Pancreaticobiliary maljunction is a congenital anomaly in which the junction between the pancreatic duct and the common bile duct is located outside the sphincter of Oddi. It is well known that pancreaticobiliary maljunction is frequently associated with carcinoma of thebiliary tract. We report a case of metachronous cancer of the gallbladder and pancreas associated with pancreaticobiliary maljunction and cystic dilatation of common bile duct in a 68-year-old Tunisian woman who underwent a cholecystectomy for acute cholecystitis. The pancreatic tumor was an adenosquamous carcinoma. Pancreaticobiliary maljunction allows for pancreatobiliary or biliopancreatic reflux which may induce biliary tract carcinoma. Few cases of multifocal cancer associated with this anomaly have been reported. The association with pancreatic carcinoma remains rare. Close attention should be given to both the biliary tract system and pancreas during the long-term follow-up of patients with pancreaticobiliary maljunction, especially after they have undergone a choledochojejunostomy.

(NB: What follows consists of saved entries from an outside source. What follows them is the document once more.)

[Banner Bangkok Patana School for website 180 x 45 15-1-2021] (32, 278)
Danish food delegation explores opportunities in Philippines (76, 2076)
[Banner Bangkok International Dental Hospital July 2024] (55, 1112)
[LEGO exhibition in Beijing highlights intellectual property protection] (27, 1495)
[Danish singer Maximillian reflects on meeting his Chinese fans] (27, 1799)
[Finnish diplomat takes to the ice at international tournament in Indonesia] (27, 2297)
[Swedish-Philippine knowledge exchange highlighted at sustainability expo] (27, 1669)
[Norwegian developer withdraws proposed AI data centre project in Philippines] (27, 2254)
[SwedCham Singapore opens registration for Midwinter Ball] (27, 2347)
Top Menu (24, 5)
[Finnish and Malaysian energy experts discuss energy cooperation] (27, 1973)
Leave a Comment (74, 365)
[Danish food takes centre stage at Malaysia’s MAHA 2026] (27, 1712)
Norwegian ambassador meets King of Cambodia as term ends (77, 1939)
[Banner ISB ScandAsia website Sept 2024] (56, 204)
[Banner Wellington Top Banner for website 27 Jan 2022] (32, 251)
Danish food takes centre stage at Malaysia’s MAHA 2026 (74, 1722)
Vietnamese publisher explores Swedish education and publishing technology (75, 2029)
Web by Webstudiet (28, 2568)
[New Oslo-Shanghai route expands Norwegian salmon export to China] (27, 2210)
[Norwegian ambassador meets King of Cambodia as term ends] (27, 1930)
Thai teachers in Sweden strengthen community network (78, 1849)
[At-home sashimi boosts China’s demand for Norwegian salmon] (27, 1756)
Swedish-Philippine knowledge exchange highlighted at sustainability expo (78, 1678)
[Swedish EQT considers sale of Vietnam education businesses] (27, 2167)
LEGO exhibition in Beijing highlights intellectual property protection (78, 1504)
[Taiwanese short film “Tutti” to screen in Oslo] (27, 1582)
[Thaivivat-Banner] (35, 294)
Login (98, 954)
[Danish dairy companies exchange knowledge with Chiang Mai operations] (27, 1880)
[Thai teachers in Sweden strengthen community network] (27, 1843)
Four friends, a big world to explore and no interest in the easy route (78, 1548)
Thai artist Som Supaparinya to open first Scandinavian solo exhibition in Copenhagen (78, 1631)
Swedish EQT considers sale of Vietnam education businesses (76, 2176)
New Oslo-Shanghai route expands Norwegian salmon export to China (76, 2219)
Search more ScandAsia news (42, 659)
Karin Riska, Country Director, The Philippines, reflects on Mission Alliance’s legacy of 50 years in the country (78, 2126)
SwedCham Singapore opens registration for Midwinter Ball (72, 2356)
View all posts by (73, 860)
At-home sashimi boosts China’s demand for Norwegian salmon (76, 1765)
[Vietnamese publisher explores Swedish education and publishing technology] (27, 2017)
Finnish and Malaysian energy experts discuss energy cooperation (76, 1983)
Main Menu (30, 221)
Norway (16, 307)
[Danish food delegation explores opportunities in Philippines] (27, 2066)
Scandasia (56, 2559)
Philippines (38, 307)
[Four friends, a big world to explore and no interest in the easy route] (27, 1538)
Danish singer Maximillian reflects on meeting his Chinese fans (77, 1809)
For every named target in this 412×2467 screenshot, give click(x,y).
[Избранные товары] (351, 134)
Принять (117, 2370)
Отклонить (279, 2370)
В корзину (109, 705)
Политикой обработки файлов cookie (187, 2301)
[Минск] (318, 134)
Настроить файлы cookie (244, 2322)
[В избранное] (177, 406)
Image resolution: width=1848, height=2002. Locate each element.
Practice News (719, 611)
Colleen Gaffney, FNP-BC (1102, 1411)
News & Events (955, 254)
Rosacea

胰胆管合流异常是一种先天性异常,其特征为胰管与胆总管的连接处位于奥狄括约肌之外。众所周知,胰胆管合流异常常与胆道癌相关。我们报告了 1 例 68 岁突尼斯女性病例,该患者因急性胆囊炎行胆囊切除术,术后发现胰胆管合流异常伴胆总管囊性扩张,且先后发生胆囊和胰腺的异时性癌。胰肿瘤为腺鳞癌。胰胆管合流异常导致胰胆或胆胰反流,可能引发胆道癌。已有少数关于该异常相关多灶性癌的报道。与胰胆管合流异常相关的胰腺癌仍然较为罕见。对于胰胆管合流异常患者,尤其是行胆肠吻合术的患者,应在长期随访中密切关注胆道系统和胰腺,以防癌变。